Чай завершил наш дружеский обед. Вечно юный, неизменный спутник всех среднеазиатских бесед и встреч никогда не может надоесть. Трудно нам представить времена, когда люди не пили чая в этих краях.
Я уже сказал, что беседа наша была разбросанной. Говорили сразу все и сразу о многом. Разговор шел то об уборке хлопка, о его возможностях в Сурхан-Дарьинской области, то о жизни вообще, о Москве, о книгах, о театрах, о музыке, то о Ташкенте и достижениях современной науки, то о том, что исчезают старые обычаи, то о том, какое значение имеют ныне хозяйства Средней Азии в общесоюзном масштабе, о будущем Аму-Дарьи и о Туркменском канале.

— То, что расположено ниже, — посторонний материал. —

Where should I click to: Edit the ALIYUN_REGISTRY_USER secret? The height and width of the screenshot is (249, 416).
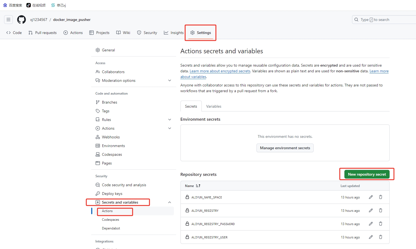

Говорили мои друзья и о том, что видели в Лахоре, в Кабуле, кого встречали; потом вдруг кто-нибудь вспоминал что-нибудь смешное из собственных приключений, и все хохотали до слез; то слушали истории из жизни колхоза. Эти истории с большим мастерством передавали бригадиры.
Я смотрел на старого садовода, который так хорошо рассказывал о деревьях и о земле, и мне показалось, что в сущности ему все равно, какой век на свете, что он человек внутренней, обращенной к себе самому жизни, что в заботах о своем деле, о семье, детях, внуках он совершенно равнодушен к тому, что делается за пределами его личного мирка. Недаром он спросил об афганцах и сам ответил, не дожидаясь моего ответа: «У них тихо живут». И заботы его о садах, которыми можно покрыть всю сурхан-дарьинскую долину, идут от того же желания вернуть земле красоту, которую она заслуживает.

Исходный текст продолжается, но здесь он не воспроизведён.